▶ **Entries supplied**:

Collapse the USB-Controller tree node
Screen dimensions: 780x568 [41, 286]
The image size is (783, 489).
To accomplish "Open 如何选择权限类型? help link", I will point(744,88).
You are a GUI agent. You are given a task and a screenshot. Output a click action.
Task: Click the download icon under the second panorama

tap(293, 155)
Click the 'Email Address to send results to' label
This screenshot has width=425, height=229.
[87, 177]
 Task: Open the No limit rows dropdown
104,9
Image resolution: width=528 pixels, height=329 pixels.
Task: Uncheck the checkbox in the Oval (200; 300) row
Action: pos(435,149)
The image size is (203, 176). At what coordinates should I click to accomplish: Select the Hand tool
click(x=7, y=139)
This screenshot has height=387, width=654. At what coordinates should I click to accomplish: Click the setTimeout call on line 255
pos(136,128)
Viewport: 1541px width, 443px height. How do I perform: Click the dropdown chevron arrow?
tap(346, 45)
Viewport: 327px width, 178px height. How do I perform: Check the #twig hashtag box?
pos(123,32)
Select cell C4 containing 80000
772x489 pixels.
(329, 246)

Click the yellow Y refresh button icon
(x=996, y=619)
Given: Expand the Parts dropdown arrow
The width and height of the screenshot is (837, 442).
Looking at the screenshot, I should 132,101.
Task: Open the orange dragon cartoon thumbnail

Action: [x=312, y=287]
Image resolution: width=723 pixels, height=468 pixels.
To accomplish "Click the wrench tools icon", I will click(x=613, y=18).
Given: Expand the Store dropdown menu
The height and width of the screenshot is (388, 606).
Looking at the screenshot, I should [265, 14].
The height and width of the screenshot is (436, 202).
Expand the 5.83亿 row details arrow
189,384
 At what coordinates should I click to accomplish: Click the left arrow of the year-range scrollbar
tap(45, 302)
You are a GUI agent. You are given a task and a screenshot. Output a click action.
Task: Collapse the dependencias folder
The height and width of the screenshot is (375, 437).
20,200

▶ **Work required**:
Reproduce the entries from the line that contains "Task: Open the No limit rows dropdown" through the line that contains "pos(136,128)", replacing "Hand tool" with "Selection tool" and leaving everything else unchanged.

▶ **Answer in full**:
 Task: Open the No limit rows dropdown
104,9
Image resolution: width=528 pixels, height=329 pixels.
Task: Uncheck the checkbox in the Oval (200; 300) row
Action: pos(435,149)
The image size is (203, 176). At what coordinates should I click to accomplish: Select the Selection tool
click(x=7, y=139)
This screenshot has height=387, width=654. At what coordinates should I click to accomplish: Click the setTimeout call on line 255
pos(136,128)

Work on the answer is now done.